Case number and/or case name
BVBA D. v. GmbH M. - Gent, 30 June 2010
Summary
The parties made several agreements in the spring of 2008 in view of the modernisation and automation by the appellant of the defendant’s factory in Germany. The appellant states that the parties entered into two contracts, the first on 22/01/2008 and the second on 20/04/2008. The defendant argues that it entered into only one contract, by an acceptance letter of 19/02/2008 in response to an offer made by the appellant that same day. The offer and/or agreement of 22/01/2008 and 19/02/2008 are near identical. Initially the parties cooperated well, but at a certain point the defendant found there were problems with the automation system. The official certification body TÜV also found some issues. The defendant deferred its payments. On 13 February 2009, the appellant sued the defendant before the Commercial Court of Dendermonde in Belgium in payment of outstanding invoices in the amount of 548,286 EUR plus interest and a contractual cost compensation.
The defendant contested the jurisdiction of the Belgian courts. The main point of discussion between the parties is the validity of the general terms and conditions of the appellant and their acceptance by the defendant. These general terms and conditions include a jurisdiction clause in favour of the Belgian courts of Aalst. The defendant even contests the validity of the signatures of its representatives on the disputed contracts of 22/01/2008 and 20/04/2008.

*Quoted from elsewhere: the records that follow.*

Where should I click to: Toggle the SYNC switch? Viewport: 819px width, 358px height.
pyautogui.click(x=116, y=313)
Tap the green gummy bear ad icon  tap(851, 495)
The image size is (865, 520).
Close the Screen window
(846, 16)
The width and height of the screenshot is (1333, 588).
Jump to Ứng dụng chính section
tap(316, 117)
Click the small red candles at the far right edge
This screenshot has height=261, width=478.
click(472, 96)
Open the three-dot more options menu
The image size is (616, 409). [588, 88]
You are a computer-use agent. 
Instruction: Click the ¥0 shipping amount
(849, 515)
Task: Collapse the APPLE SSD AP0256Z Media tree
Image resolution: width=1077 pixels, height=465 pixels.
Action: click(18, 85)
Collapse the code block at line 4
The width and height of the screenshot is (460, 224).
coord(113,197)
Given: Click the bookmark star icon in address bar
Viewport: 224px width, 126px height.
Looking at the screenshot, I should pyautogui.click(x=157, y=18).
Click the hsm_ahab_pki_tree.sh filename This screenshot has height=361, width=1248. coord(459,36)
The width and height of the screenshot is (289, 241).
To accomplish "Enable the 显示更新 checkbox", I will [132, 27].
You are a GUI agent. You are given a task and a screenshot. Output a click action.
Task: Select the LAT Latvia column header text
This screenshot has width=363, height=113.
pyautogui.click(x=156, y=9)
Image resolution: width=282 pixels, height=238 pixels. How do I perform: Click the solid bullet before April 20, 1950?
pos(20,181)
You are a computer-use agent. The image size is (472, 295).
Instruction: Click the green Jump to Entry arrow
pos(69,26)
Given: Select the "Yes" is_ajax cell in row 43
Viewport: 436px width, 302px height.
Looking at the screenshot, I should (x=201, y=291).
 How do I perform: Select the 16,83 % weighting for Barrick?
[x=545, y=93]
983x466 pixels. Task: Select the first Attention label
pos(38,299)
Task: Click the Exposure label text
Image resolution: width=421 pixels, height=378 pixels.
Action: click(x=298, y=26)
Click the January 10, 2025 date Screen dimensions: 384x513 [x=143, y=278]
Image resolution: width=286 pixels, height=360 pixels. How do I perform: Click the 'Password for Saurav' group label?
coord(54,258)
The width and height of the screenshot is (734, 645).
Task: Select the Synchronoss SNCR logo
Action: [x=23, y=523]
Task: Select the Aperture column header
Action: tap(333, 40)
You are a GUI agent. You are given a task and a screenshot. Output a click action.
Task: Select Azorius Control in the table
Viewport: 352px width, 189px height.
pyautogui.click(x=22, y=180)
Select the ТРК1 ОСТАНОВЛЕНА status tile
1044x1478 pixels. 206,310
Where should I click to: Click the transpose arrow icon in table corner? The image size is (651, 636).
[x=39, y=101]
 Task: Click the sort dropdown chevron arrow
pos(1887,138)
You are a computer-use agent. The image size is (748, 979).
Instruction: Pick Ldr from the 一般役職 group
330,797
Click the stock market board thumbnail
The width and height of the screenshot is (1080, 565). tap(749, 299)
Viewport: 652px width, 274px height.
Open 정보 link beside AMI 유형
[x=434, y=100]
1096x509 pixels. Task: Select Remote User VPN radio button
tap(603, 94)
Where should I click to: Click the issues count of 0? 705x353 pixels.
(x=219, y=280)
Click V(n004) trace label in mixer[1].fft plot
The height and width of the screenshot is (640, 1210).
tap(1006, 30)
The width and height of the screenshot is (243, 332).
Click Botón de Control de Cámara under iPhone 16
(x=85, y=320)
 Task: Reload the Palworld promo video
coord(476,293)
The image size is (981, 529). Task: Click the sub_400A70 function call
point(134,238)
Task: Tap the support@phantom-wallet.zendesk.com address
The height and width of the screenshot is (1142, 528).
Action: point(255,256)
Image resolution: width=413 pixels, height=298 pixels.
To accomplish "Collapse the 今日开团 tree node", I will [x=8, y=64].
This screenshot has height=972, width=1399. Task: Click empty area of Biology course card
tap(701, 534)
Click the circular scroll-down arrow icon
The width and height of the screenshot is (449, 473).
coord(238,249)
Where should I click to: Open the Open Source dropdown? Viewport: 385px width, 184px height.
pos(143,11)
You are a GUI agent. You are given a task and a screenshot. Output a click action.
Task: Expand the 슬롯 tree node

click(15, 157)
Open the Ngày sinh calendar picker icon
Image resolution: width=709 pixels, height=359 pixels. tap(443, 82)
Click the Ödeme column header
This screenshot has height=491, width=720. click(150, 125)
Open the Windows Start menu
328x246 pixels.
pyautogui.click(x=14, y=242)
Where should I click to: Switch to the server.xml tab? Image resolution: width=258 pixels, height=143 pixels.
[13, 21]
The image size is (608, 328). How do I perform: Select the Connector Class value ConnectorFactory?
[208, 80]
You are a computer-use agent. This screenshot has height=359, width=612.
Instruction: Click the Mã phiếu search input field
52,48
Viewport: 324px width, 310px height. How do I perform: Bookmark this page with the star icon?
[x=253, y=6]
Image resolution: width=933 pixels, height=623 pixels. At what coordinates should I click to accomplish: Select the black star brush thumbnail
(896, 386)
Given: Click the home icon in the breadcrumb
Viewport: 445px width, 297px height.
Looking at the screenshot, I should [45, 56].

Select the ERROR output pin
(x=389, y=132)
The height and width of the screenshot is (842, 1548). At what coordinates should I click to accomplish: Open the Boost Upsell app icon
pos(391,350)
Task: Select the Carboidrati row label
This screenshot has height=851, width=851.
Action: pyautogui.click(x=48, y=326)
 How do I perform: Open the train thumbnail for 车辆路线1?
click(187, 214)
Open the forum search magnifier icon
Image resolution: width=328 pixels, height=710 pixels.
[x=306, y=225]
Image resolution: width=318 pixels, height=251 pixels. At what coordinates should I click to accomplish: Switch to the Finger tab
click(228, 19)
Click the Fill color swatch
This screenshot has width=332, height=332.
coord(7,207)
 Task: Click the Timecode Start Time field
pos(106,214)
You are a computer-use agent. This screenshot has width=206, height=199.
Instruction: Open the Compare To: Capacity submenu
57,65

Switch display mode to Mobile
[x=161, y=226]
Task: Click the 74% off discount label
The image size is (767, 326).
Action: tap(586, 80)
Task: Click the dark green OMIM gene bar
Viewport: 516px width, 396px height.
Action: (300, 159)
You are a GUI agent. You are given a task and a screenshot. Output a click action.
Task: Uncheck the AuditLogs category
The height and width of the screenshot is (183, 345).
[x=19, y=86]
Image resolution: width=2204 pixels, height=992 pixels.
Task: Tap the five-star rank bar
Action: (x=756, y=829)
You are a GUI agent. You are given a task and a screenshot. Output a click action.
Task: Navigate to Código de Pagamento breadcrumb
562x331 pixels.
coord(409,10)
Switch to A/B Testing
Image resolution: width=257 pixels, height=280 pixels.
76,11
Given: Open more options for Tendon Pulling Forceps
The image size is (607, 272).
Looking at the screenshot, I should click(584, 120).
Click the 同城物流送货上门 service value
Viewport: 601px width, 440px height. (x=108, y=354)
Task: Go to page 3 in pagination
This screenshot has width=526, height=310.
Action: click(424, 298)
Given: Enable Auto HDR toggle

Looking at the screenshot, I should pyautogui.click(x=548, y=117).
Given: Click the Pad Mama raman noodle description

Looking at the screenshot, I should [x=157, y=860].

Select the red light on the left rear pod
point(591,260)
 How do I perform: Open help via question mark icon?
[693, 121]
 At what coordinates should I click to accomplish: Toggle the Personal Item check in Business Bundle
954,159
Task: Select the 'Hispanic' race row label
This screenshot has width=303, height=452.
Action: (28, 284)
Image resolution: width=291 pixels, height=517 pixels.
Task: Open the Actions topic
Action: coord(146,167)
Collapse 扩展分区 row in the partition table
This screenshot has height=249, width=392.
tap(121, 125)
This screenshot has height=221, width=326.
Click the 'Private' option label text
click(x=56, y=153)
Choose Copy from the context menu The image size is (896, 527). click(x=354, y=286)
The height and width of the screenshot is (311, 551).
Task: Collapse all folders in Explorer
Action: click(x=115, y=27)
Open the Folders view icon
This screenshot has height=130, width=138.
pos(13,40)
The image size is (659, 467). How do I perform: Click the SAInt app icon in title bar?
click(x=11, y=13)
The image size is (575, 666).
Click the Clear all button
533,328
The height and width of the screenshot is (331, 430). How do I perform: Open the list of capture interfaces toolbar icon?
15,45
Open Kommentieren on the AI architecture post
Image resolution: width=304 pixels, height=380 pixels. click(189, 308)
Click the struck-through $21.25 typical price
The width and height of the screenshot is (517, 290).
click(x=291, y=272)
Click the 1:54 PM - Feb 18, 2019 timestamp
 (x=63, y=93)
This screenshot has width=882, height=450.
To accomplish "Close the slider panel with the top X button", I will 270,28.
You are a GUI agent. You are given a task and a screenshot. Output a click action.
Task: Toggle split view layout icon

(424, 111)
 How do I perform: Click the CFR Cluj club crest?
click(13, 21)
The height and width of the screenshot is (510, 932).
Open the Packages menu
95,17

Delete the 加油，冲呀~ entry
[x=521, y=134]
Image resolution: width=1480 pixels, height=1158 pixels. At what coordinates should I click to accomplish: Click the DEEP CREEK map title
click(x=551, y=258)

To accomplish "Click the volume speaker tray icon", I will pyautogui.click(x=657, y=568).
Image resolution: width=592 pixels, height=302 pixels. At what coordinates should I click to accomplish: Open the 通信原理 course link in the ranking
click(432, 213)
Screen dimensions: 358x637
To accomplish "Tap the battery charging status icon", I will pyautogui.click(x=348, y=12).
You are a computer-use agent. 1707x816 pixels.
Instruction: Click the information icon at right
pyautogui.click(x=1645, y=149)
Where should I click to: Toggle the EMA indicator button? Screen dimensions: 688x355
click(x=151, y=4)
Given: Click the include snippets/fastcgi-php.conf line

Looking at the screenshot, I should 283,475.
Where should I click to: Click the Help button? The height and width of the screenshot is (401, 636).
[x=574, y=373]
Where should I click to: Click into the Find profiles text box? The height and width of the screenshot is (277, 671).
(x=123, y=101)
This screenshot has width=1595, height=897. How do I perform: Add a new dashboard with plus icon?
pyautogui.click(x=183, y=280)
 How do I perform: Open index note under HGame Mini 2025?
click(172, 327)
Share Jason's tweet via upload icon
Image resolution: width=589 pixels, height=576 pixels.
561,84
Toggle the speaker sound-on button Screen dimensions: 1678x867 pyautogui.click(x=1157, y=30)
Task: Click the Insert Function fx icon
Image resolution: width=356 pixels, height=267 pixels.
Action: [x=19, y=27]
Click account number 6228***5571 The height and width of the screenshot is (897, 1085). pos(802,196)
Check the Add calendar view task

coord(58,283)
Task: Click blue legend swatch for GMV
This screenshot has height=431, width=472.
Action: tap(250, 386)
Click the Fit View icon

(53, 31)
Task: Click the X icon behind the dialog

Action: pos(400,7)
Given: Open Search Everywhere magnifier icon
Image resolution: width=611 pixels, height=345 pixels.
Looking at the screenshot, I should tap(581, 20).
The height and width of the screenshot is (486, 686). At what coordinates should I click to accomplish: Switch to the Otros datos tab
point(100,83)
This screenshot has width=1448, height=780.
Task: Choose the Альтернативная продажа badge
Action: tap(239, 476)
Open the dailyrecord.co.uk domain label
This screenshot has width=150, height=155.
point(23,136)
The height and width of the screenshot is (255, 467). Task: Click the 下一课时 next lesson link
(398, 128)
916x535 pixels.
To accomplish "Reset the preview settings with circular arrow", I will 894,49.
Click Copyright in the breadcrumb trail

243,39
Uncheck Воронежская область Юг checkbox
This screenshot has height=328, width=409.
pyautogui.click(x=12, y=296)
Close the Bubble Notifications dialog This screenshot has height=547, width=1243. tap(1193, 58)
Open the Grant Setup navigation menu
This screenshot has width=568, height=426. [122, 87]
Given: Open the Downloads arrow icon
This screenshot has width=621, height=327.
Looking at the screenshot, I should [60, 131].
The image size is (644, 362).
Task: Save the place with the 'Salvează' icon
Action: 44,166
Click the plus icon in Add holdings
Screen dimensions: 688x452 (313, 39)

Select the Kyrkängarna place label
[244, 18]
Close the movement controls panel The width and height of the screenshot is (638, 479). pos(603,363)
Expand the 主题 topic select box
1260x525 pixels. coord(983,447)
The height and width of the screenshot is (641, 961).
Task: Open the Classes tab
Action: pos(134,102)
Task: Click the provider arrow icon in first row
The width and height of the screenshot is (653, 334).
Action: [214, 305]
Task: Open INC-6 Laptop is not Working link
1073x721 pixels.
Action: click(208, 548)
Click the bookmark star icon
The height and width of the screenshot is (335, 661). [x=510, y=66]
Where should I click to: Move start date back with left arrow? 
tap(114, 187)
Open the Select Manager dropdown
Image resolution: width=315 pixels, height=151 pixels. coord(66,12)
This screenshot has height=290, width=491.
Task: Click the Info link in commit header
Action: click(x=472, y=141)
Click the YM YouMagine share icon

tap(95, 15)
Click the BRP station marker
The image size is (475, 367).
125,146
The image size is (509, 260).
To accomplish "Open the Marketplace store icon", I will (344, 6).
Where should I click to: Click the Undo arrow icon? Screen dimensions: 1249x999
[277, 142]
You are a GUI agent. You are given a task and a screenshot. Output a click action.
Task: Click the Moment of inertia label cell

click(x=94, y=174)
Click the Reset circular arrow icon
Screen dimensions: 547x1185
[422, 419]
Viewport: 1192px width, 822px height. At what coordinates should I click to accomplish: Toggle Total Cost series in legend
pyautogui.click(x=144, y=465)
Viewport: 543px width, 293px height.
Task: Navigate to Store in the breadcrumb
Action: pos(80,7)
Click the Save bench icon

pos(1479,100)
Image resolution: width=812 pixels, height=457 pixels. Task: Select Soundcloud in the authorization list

The first judge refused to order a handwriting analysis, arguing that such an analysis of the validity of the agreements between the parties would run ahead of the substantive resolution of the case, while the defendant’s objection as to jurisdiction precedes any other objection, including those relating to the substance of the case. The first judge declined its jurisdiction, considering that because of the above, he could not apply Art. 23 Brussels I, and that on the basis of Art. 5(1)(a) Brussels I in conjunction with Art. 4(2) of the European Contracts Convention it must be concluded that the place of the “obligation in question”, i.e. the defendant’s obligation to pay, under Belgian law is at the debtor’s place of business, in Germany.
COURT DECISION
The general terms and conditions of the appellant are printed on the back of each page of the two contracts of 22/01/2008 and 20/04/2008 in four different languages (French, Dutch, English and German). The defendant argues that only the agreement of 19/02/2008 is valid, which was concluded by e-mail and does not contain those general terms and conditions.
The Court of Appeal decides that if the validity and authenticity of the signatures of the representatives of the defendant, Mr. A. and Mr. G., are confirmed, the jurisdiction clause on the back of the agreement is valid as well. Therefore, it is useful to order a handwriting analysis to resolve the jurisdiction conflict.
The handwriting analysis is order on the basis of Art. 19 §2 Belgian Judicial Code. The measure is in conformity with Art. 31 Brussels I, which allows the courts of a Member State to take provisional measures even if, under the Regulation, the courts of another Member State have jurisdiction as to the substance of the matter.
SHORT CRITIQUE
The expression “provisional, including protective, measures” within the meaning of Article 31 of the Brussels I Regulation is to be understood as referring to measures which, in matters within the scope of the Regulation, are intended to preserve a factual or legal situation so as to safeguard rights the recognition of which is otherwise sought from the court having jurisdiction as to the substance of the case (see C-261/90 Reichert and Kockler, para. 34). The handwriting analysis ordered by the Ghent Court of Appeal is such a measure.
It is remarkable that the Court uses its jurisdiction on the basis of Art. 31 Brussels I so that it could later establish its jurisdiction over the substance of the case on the basis of a choice of court clause.